# "Give" my money away to my wife to invest in shares



## arruga (1 November 2012)

Hi
My wife doesn't have any income....Can she by shares on her name with my money (that I give to her) so the profit she makes is taxed within her income range (will be below threshold) ? or that profit adds up to my income as it was my money to begin with ? If she indeed can, does she need a separate bank account ? can she by shares from a joint account (mine and hers)? what's the legal efficient way to go about this ?
cheers


----------



## prawn_86 (1 November 2012)

*Re: "Give"my money away to my wife to invest in shares*

Hi Amourgues,

Judging by the amount of threads you have started, you should really be talking to an accountant.

Please note that due to the laws here in Aus ASF members are not legally allowed to give financial advise only hypothetical situations. If you do need advice please contact a licensed professional

Thanks


----------



## Knobby22 (1 November 2012)

*Re: "Give"my money away to my wife to invest in shares*

It's not your money, it's both your money. So even if you keep it all she gets half (if not more if you divorce).

I am doing that. If you have the shares, cash, bonds etc. in your wife's name you will pay way less capital gains tax and also save tax on interest and dividends.

But you really should see an accountant - urgently.


----------



## tech/a (1 November 2012)

*Re: "Give"my money away to my wife to invest in shares*

Save yourself a lot of work.
Simply claim your losses against your income.
And there will be losses!


----------



## Knobby22 (1 November 2012)

*Re: "Give"my money away to my wife to invest in shares*



tech/a said:


> Save yourself a lot of work.
> Simply claim your losses against your income.
> And there will be losses!




True! Maybe operate in both your names, I did that for years and it worked out OK.


----------



## arruga (1 November 2012)

*Re: "Give"my money away to my wife to invest in shares*



prawn_86 said:


> Hi Amourgues,
> 
> Judging by the amount of threads you have started, you should really be talking to an accountant.
> 
> ...




Will do....want to clear out a few things first...I believe this question is quite general though (and not seeking specific advice)....if your wife makes a profit with money you gave to her.....is that her income or your income, for tax-pruposes ?


----------



## arruga (1 November 2012)

*Re: "Give"my money away to my wife to invest in shares*



Knobby22 said:


> True! Maybe operate in both your names, I did that for years and it worked out OK.

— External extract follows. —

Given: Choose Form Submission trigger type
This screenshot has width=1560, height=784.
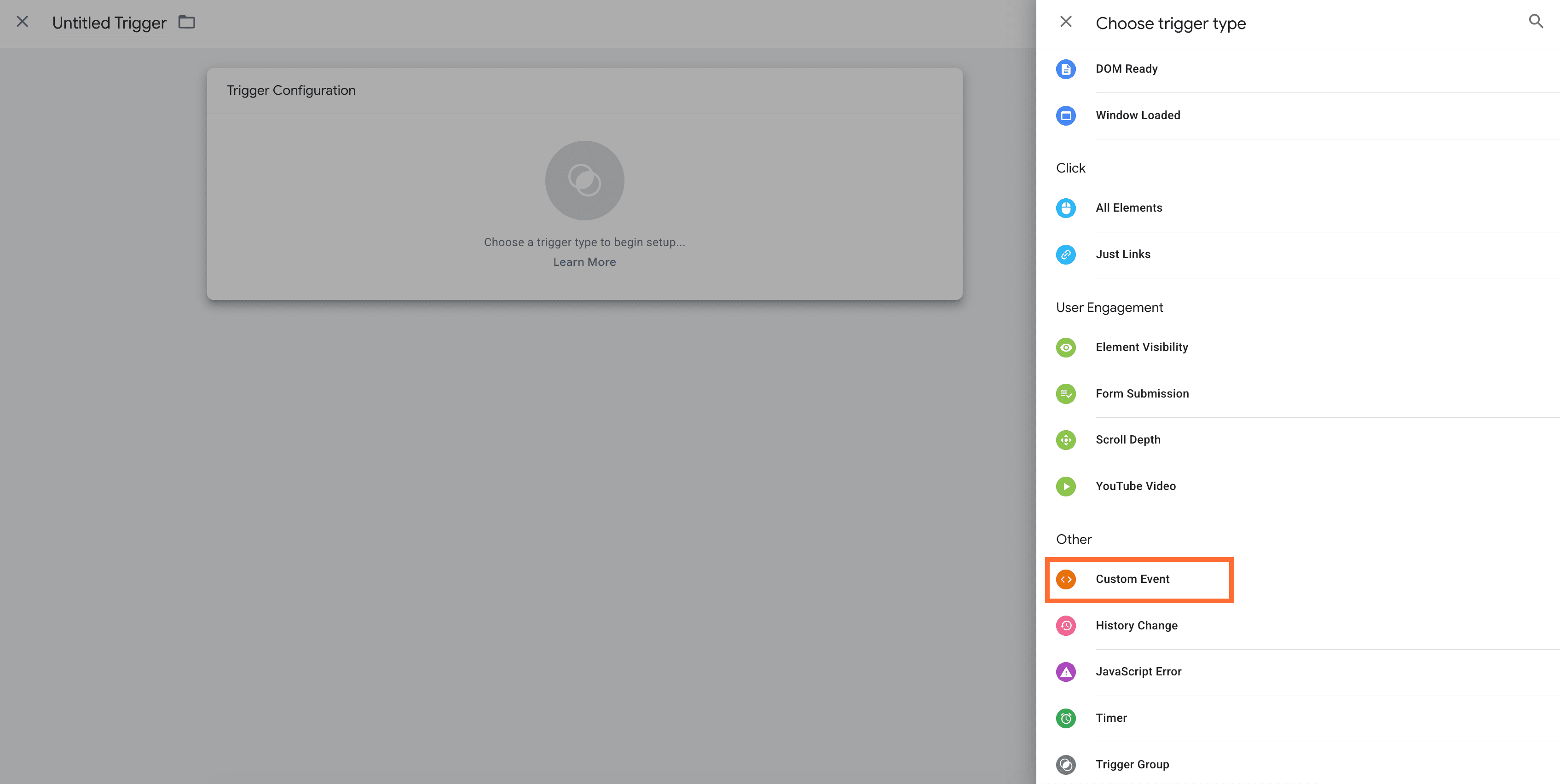Looking at the screenshot, I should click(x=1142, y=393).
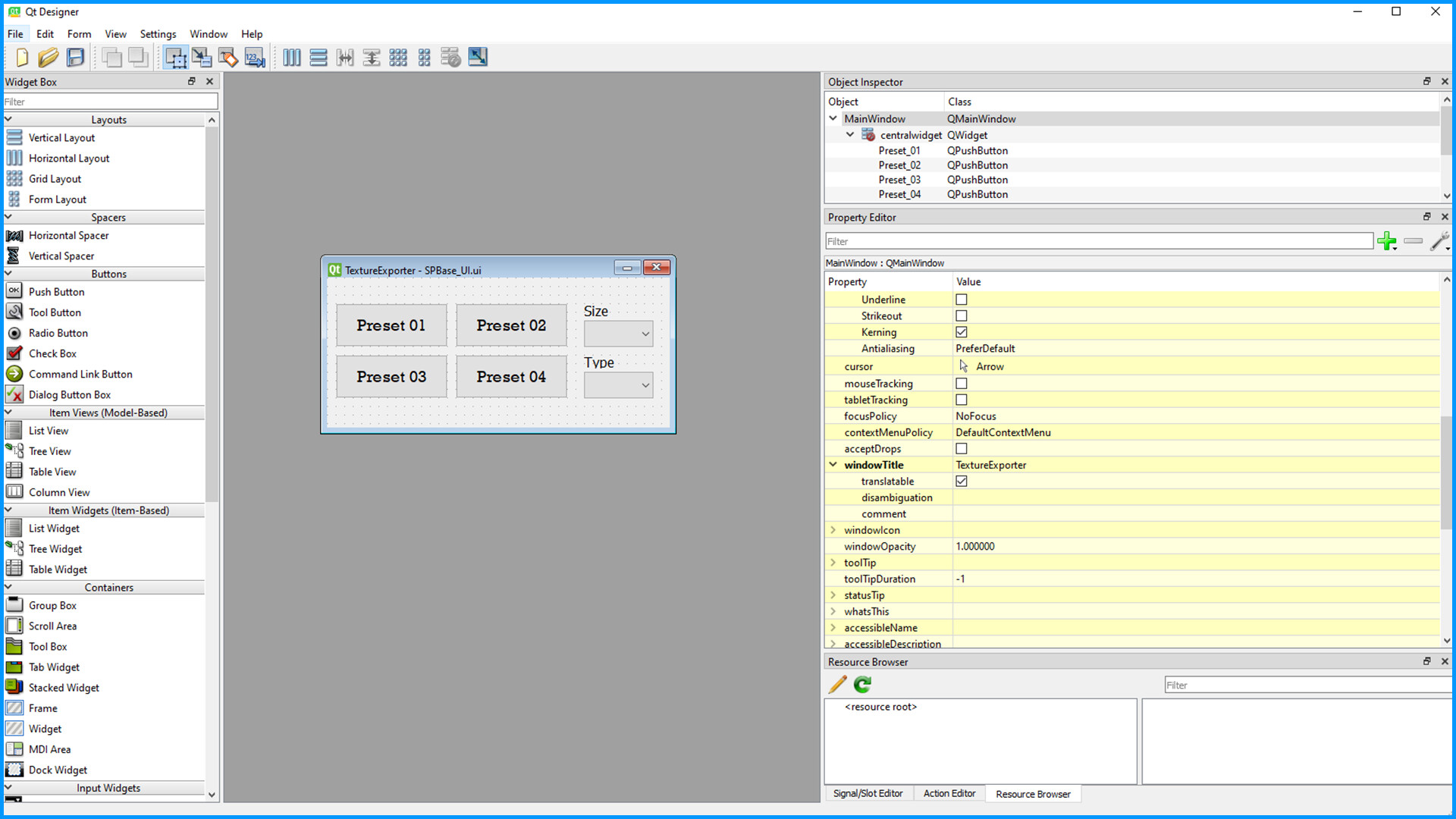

interesting...you mean, shares under the name of us both...does this need a joint account or this doesn't really matter ?....so you're saying that the shares that made a profit can be taxed under her income and the ones that made a loss can be climed against my income ?


----------



## burglar (1 November 2012)

*Re: "Give"my money away to my wife to invest in shares*



arruga said:


> interesting...you mean, shares under the name of us both...does this need a joint account or this doesn't really matter ?....so you're saying that the shares that made a profit can be taxed under her income and the ones that made a loss can be climed against my income ?




Don't be so quick to get mixed up.

If in both names you calculate net profit (loss) you get half each. For better or for worse!


----------



## Bill M (1 November 2012)

*Re: "Give"my money away to my wife to invest in shares*

As far as I know you can donate what you like to your wife, then it becomes her money.

Then if she gets dividends, capital gains or losses it is her investment and her responsibility to deal with it tax wise.

It is called income splitting, well that's what it was called years ago.

I try to do a 50/50 split with my wife and myself for investments and income.

This way we can both make 18k tax free each year and 36k total for a couple of retirees is a pretty good salary.

All my opinion, check all facts and this is not a recommendation. I'm just telling you what I do legally, cheers.


----------



## arruga (1 November 2012)

*Re: "Give"my money away to my wife to invest in shares*



Bill M said:


> As far as I know you can donate what you like to your wife, then it becomes her money.
> 
> Then if she gets dividends, capital gains or losses it is her investment and her responsibility to deal with it tax wise.
> 
> It is called income splitting, well that's what it was called years ago.





Thanks Bill. That was exactly my question. And yes, it still called income splitting...just looked it up. Cheers


----------



## ROE (1 November 2012)

*Re: "Give"my money away to my wife to invest in shares*

you can buy investment under her name 
open a broker account with her name, TFN etc...

legally if it is under her name then it is her ...

tax, dividend, capital gain will all be under her tax bracket..

When your kids reach 18 and you have a few of these you can do the same
can be a good tax effective strategy ...

The other options is Hybrid Discretionary Trust


----------



## Klogg (1 November 2012)

*Re: "Give"my money away to my wife to invest in shares*



ROE said:


> The other options is Hybrid Discretionary Trust




This is what I've done and probably the cleanest way... but also expensive to start (~1.5 - 2k through an accountant if you got for a corporate trustee) - and you need to understand:

- Whether or not you go for a Corporate Trustee
- Where you'd allocate dividends/imputation credits
- If the amount you're investing is worth creating a trust for
- If your personal income tax is high enough to warrant going to all the trouble
- What else you plan to hold in the trust (e.g. your family home and you 'rent' it)
- How long will it be before your wife's tax will catch yours (and does this mean you add a holding company as a listed beneficiary to pay a flat 30%)

As others have mentioned, definitely get financial advice from someone qualified and make sure you understand the ins and outs before doing anything, as making the wrong move structurally is costly.


----------



## So_Cynical (1 November 2012)

*Re: "Give"my money away to my wife to invest in shares*



arruga said:


> I believe this question is quite general though (and not seeking specific advice)....if your wife makes a profit with money you gave to her.....is that her income or your income, for tax-pruposes ?




Its her money and she pays the tax.. that's the way i see it, and as you have "given" her the money i doubt the ATO could see it any other way.

 im not an accountant.


----------



## skc (1 November 2012)

A bit of a tangent...

Some countries assess tax on husband and wife on a combined basis which I think is an excellent idea.

So a single working husband earning $100k (paying ~$25k tax) is not worse off than a couple earning $50k each (paying $7.8k each). As the family income is the same, there's no reason why the former should pay $10k more in tax. So you end up with people doing all sorts of structures to get around it.


----------